The good news is that governance at both ends of the income scale appears to be improving. In 1997, the Mexican government officially opened international telephone traffic to competition. And after the United States brought a WTO case against Mexico in 2002 on the grounds that it was breaking its treaty obligations to further open up the sector, prices dropped. Fixed-line tariffs fell by 67 percent between 1991 and 2009 -- suggesting a reduction in monopoly pricing, at least.

And to tackle the poverty issue, Mexico has rolled out some innovative and highly effective social-transfer payments to some of the poorest people in the country. For example, the Oportunidades program provides cash transfers to poor families and adds extra pesos for those parents who take their kids to health clinics and keep their kids in school. Families get $16 per month for keeping a girl in primary school and $65 for keeping her in high school, for example. By 2006, about 5 million families were benefiting from Oportunidades, up from around 2.5 million families in 2000 -- that's more than 50 percent of the poorest tenth of Mexico's households. 

The point, of course, is not to just give away money. The program is credited with about a fifth of the decline in inequality in the country between the mid-1990s and the middle of the last decade. Mothers enrolled in the program give birth to kids who are 127 grams higher in birth weight, and according to randomized controlled trial results, boys ages 12 to 17 in families enrolled in the program are 9 to 12 percentage points more likely to be enrolled in school than their unenrolled contemporaries, while girls are 13 to 14 percentage points more likely to be enrolled. Kids of families in the program are more likely to stay in school, be healthy, not smoke or drink, and have fewer sexual partners.
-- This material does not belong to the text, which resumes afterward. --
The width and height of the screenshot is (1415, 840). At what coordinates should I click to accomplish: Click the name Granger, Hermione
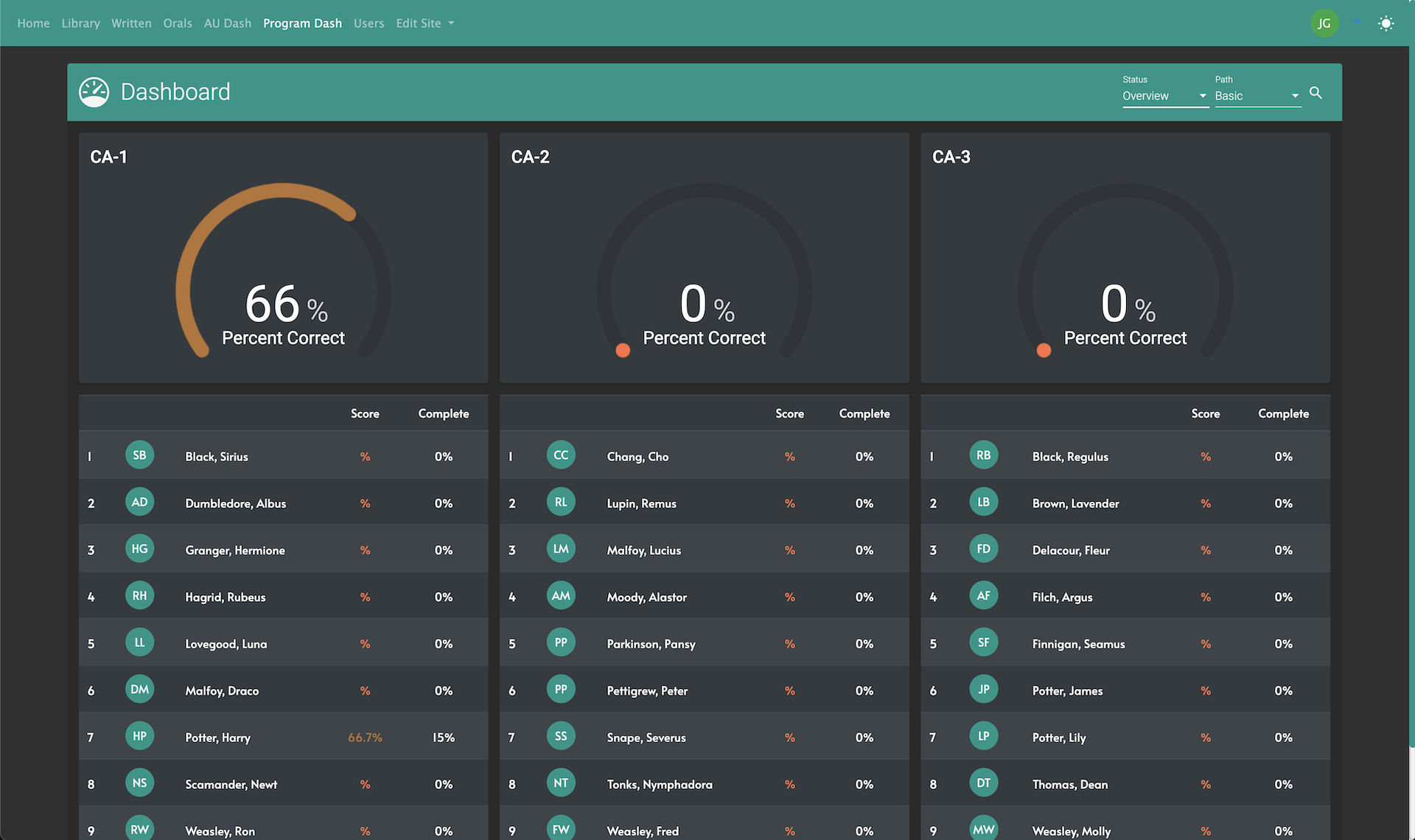tap(235, 550)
But Mexico still has a ways to go. As late as 2007, the World Bank was reporting that Telmex's net profit margins were more than twice that of its closest rival thanks to limited competition.  And the income gap between the richest and poorest states in Mexico is still larger than the income gap between the richest Mexican states and the poorest states of the United States. But if Mexican governance is getting a little better, there is perhaps some hope that the distance between Slim and Mexico's least fortunate will get a little smaller.